==== Supplied material ====
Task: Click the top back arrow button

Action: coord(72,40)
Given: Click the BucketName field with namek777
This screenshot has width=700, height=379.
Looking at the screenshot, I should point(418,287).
====
Output every record above a second time, exactly.

Task: Click the top back arrow button

Action: coord(72,40)
Given: Click the BucketName field with namek777
This screenshot has width=700, height=379.
Looking at the screenshot, I should point(418,287).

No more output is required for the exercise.